Likely to outsell them all, however, is a new work by Alexander McCall Smith, to be unveiled at his event on Saturday evening at 8pm, and embargoed for sale until that minute.

*Iain Sinclair, poet, psychogeographer and crier of anathema to the Olympics project, is a disappointed man. On Wednesday night he delivered a ferocious attack on the despoliation of the East End to an audience of what he took to be Olympics fans – and found them broadly on his side. “I’ve been thrown out of Hackney Library for my views,” he said, “flung out of a Hawksmoor church in Limehouse, and hustled out of Westfield East for being a dangerous subversive.

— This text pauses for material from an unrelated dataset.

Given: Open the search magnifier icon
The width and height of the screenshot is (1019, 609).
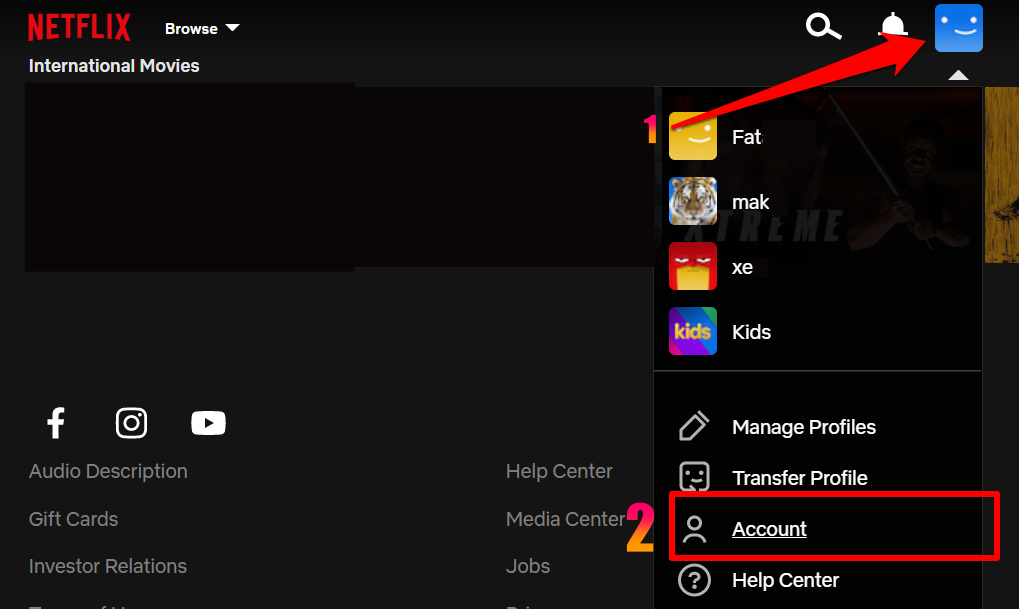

Now I’ve tried to get chucked out of Bath, and I’ve failed.” He thinks the city is too literary: “It’s like living inside a quotation.”

What's On: Today's festival highlights

11.15am: Tracy Borman on Queen Matilda. The life of William the Conqueror’s wife, the first Queen of England, full of intrigue and betrayal.

1.00pm: Independent Voices lecture: What should we do with our Money? Alex Brummer discusses the future of global finance and its effect on us all.

6.15pm: Carol Ann Duffy. The Poet Laureate reads from her new collection, The Bees, accompanied by crumhorn virtuoso John Sampson.

8.00pm: Sacred Hearts. Multi-media event in St Mary’s Church, Bathwick, with Sarah Dunant presenting semi-dramatisation of her novel with actors Niamh Cusack and Deborah Findlay, and early-music ensemble Musica Secreta.